◆ **What to do**:
Each record that follows should be transcribed word for word.

◆ **Material provided**:
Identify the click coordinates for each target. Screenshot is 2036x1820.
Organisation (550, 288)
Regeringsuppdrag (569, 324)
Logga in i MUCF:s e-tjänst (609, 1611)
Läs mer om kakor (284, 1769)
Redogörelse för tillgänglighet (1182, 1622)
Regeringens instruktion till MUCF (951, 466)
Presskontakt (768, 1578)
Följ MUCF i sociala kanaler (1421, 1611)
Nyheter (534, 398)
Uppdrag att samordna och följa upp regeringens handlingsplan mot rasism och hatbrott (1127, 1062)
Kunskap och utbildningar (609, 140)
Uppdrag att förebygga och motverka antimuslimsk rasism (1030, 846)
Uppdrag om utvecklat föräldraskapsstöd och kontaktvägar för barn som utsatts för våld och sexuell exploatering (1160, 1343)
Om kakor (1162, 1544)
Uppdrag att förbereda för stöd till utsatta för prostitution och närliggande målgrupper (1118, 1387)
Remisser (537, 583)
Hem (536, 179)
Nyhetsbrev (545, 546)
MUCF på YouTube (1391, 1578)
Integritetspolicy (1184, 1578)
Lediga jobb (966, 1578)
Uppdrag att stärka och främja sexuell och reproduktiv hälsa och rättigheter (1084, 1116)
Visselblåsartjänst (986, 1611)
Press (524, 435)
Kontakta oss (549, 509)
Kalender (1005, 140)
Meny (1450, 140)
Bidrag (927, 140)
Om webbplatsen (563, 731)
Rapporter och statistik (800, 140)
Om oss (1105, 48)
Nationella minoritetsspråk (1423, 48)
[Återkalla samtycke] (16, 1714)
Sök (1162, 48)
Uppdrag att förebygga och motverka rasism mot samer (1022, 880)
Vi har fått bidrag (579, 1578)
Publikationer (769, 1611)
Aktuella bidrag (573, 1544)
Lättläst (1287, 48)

◆ **Answer to this task**:
Identify the click coordinates for each target. Screenshot is 2036x1820.
Organisation (550, 288)
Regeringsuppdrag (569, 324)
Logga in i MUCF:s e-tjänst (609, 1611)
Läs mer om kakor (284, 1769)
Redogörelse för tillgänglighet (1182, 1622)
Regeringens instruktion till MUCF (951, 466)
Presskontakt (768, 1578)
Följ MUCF i sociala kanaler (1421, 1611)
Nyheter (534, 398)
Uppdrag att samordna och följa upp regeringens handlingsplan mot rasism och hatbrott (1127, 1062)
Kunskap och utbildningar (609, 140)
Uppdrag att förebygga och motverka antimuslimsk rasism (1030, 846)
Uppdrag om utvecklat föräldraskapsstöd och kontaktvägar för barn som utsatts för våld och sexuell exploatering (1160, 1343)
Om kakor (1162, 1544)
Uppdrag att förbereda för stöd till utsatta för prostitution och närliggande målgrupper (1118, 1387)
Remisser (537, 583)
Hem (536, 179)
Nyhetsbrev (545, 546)
MUCF på YouTube (1391, 1578)
Integritetspolicy (1184, 1578)
Lediga jobb (966, 1578)
Uppdrag att stärka och främja sexuell och reproduktiv hälsa och rättigheter (1084, 1116)
Visselblåsartjänst (986, 1611)
Press (524, 435)
Kontakta oss (549, 509)
Kalender (1005, 140)
Meny (1450, 140)
Bidrag (927, 140)
Om webbplatsen (563, 731)
Rapporter och statistik (800, 140)
Om oss (1105, 48)
Nationella minoritetsspråk (1423, 48)
[Återkalla samtycke] (16, 1714)
Sök (1162, 48)
Uppdrag att förebygga och motverka rasism mot samer (1022, 880)
Vi har fått bidrag (579, 1578)
Publikationer (769, 1611)
Aktuella bidrag (573, 1544)
Lättläst (1287, 48)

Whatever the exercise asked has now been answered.